■ Exercise description ■
Convert every line of the records below into a JSON list of strings, with one string per line and blank lines omitted.

════════════════════

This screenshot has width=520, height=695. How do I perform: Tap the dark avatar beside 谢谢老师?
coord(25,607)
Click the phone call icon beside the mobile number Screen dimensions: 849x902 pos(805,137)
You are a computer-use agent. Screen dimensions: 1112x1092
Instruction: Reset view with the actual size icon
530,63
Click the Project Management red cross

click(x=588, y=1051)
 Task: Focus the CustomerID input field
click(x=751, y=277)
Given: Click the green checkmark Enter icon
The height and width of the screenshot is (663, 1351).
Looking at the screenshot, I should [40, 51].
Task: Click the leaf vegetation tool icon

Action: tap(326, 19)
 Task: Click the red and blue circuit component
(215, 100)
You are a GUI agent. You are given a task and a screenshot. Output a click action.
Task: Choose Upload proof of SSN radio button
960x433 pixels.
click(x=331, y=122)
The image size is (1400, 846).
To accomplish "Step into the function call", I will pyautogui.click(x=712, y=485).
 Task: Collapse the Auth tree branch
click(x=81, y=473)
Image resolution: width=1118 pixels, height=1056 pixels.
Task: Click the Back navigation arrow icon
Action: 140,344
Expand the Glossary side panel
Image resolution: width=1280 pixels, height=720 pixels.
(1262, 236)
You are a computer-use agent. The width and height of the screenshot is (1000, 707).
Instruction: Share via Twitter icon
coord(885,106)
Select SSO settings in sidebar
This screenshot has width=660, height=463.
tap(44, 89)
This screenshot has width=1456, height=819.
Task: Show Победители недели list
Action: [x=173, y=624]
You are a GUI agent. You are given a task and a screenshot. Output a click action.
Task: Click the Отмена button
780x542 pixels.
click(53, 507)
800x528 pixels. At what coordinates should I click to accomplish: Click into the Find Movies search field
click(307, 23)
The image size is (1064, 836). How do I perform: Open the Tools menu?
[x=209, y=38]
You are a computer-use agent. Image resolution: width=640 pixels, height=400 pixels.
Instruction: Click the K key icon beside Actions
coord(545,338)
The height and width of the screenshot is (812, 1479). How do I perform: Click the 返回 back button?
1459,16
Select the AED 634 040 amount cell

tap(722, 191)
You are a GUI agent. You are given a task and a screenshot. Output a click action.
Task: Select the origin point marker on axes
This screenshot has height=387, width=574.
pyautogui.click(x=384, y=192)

════════════════════

■ Answer for the task ■
[
  "This screenshot has width=520, height=695. How do I perform: Tap the dark avatar beside 谢谢老师?",
  "coord(25,607)",
  "Click the phone call icon beside the mobile number Screen dimensions: 849x902 pos(805,137)",
  "You are a computer-use agent. Screen dimensions: 1112x1092",
  "Instruction: Reset view with the actual size icon",
  "530,63",
  "Click the Project Management red cross",
  "click(x=588, y=1051)",
  " Task: Focus the CustomerID input field",
  "click(x=751, y=277)",
  "Given: Click the green checkmark Enter icon",
  "The height and width of the screenshot is (663, 1351).",
  "Looking at the screenshot, I should [40, 51].",
  "Task: Click the leaf vegetation tool icon",
  "Action: tap(326, 19)",
  " Task: Click the red and blue circuit component",
  "(215, 100)",
  "You are a GUI agent. You are given a task and a screenshot. Output a click action.",
  "Task: Choose Upload proof of SSN radio button",
  "960x433 pixels.",
  "click(x=331, y=122)",
  "The image size is (1400, 846).",
  "To accomplish \"Step into the function call\", I will pyautogui.click(x=712, y=485).",
  " Task: Collapse the Auth tree branch",
  "click(x=81, y=473)",
  "Image resolution: width=1118 pixels, height=1056 pixels.",
  "Task: Click the Back navigation arrow icon",
  "Action: 140,344",
  "Expand the Glossary side panel",
  "Image resolution: width=1280 pixels, height=720 pixels.",
  "(1262, 236)",
  "You are a computer-use agent. The width and height of the screenshot is (1000, 707).",
  "Instruction: Share via Twitter icon",
  "coord(885,106)",
  "Select SSO settings in sidebar",
  "This screenshot has width=660, height=463.",
  "tap(44, 89)",
  "This screenshot has width=1456, height=819.",
  "Task: Show Победители недели list",
  "Action: [x=173, y=624]",
  "You are a GUI agent. You are given a task and a screenshot. Output a click action.",
  "Task: Click the Отмена button",
  "780x542 pixels.",
  "click(53, 507)",
  "800x528 pixels. At what coordinates should I click to accomplish: Click into the Find Movies search field",
  "click(307, 23)",
  "The image size is (1064, 836). How do I perform: Open the Tools menu?",
  "[x=209, y=38]",
  "You are a computer-use agent. Image resolution: width=640 pixels, height=400 pixels.",
  "Instruction: Click the K key icon beside Actions",
  "coord(545,338)",
  "The height and width of the screenshot is (812, 1479). How do I perform: Click the 返回 back button?",
  "1459,16",
  "Select the AED 634 040 amount cell",
  "tap(722, 191)",
  "You are a GUI agent. You are given a task and a screenshot. Output a click action.",
  "Task: Select the origin point marker on axes",
  "This screenshot has height=387, width=574.",
  "pyautogui.click(x=384, y=192)"
]